EMOTION — in BLACK & WHITE and COLOR:
1 5 P H O T O G R A P H E R S
March 24 — September 2007
|
Doug Cox |
"The purpose of photography is to create an emotion about the world through what has been carefully seen and selected."
—Eli Siegel, Afternoon Regard for Photography
Note: Click on thumbnails to see larger images & photographers' statements.
THE TERRAIN GALLERY is proud to show work by 15 photographers, work which we believe creates emotion about the world, good for the person having it. That emotion may have surprise or wonder, humor, compassion, but in every case reality is seen as meaning more to a person; as having value where we hadn't seen it in just that way before.
|
Dan McClung |
The basis of this gallery is Aesthetic Realism, the philosophy founded by poet and critic Eli Siegel. He stated—and it has been the motto of the Terrain since it opened in 1955—"In reality opposites are one; art shows this." Whenever a work of art in any medium is successful, the opposites in reality have been made one. As this exhibition shows, in photography, the dramatic interplay of light and dark, sharpness and softness, a specific object and wide meaning, the immediate moment and permanent structure, are central to the success, the beauty, of the work.

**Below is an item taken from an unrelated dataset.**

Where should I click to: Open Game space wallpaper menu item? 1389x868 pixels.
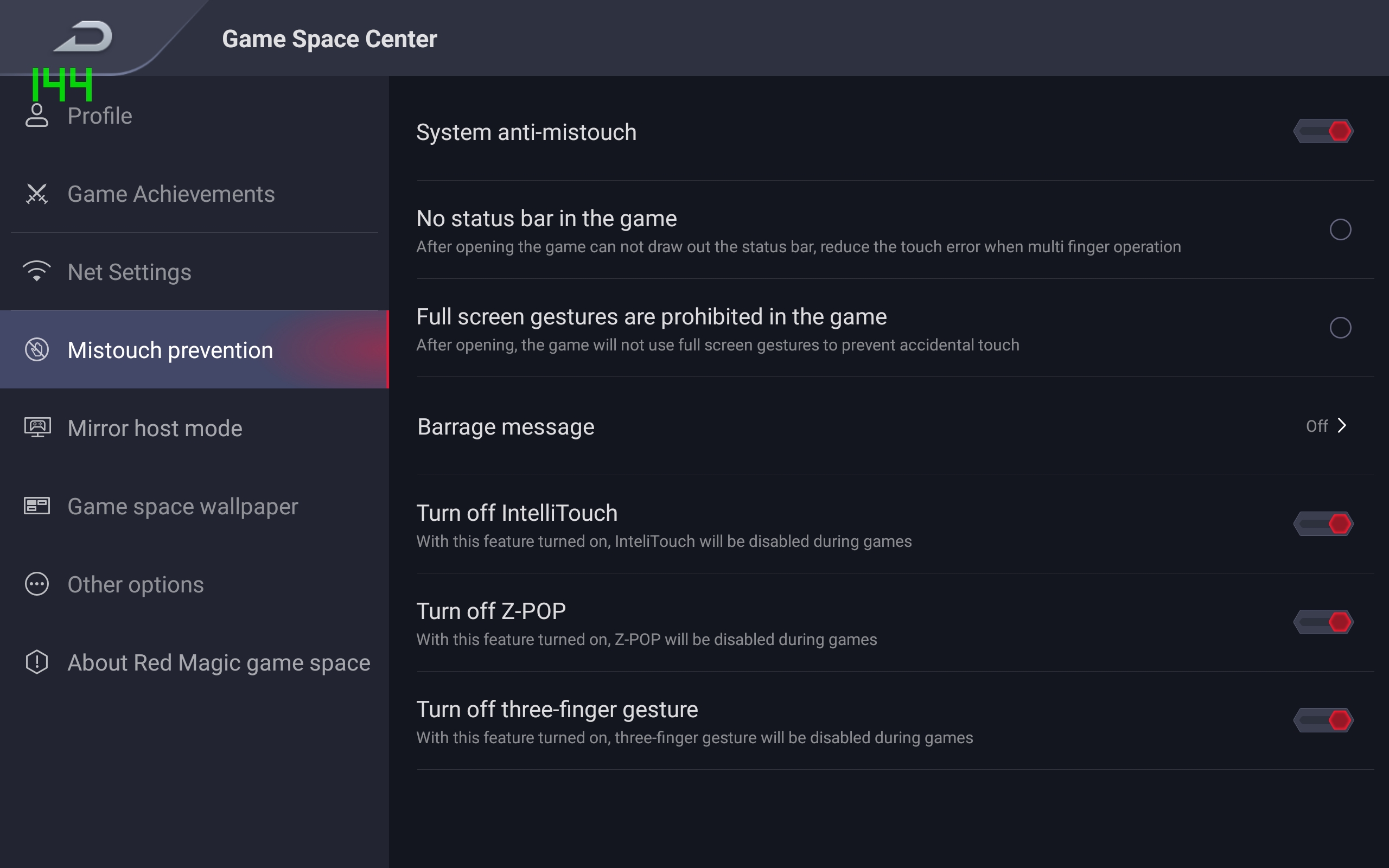[x=182, y=506]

The photographers' comments on the importance of the opposites as they took a photo, the visual & technical choices they made, and their increased care for people, things, and the possibilities of photography are a vivid part of the exhibition.
This gallery has been a pioneer in seeing that the beauty of photography is like beauty in all the arts. As the New York Times noted, "The Terrain Gallery held one of the first exhibitions honoring photography as fine art." Eli Siegel discussed photography and the work of specific photographers on many occasions. Several of these important talks have been published, as have been numerous essays and articles by photographers—some of whom have work in the present show—based on the critical method he taught.
Aesthetic Realism itself has been described as "a course in honest world appreciation." We hope this exhibition is a means of the art of photography, and the world itself, being seen with fresh exactitude, excitement, lasting respect.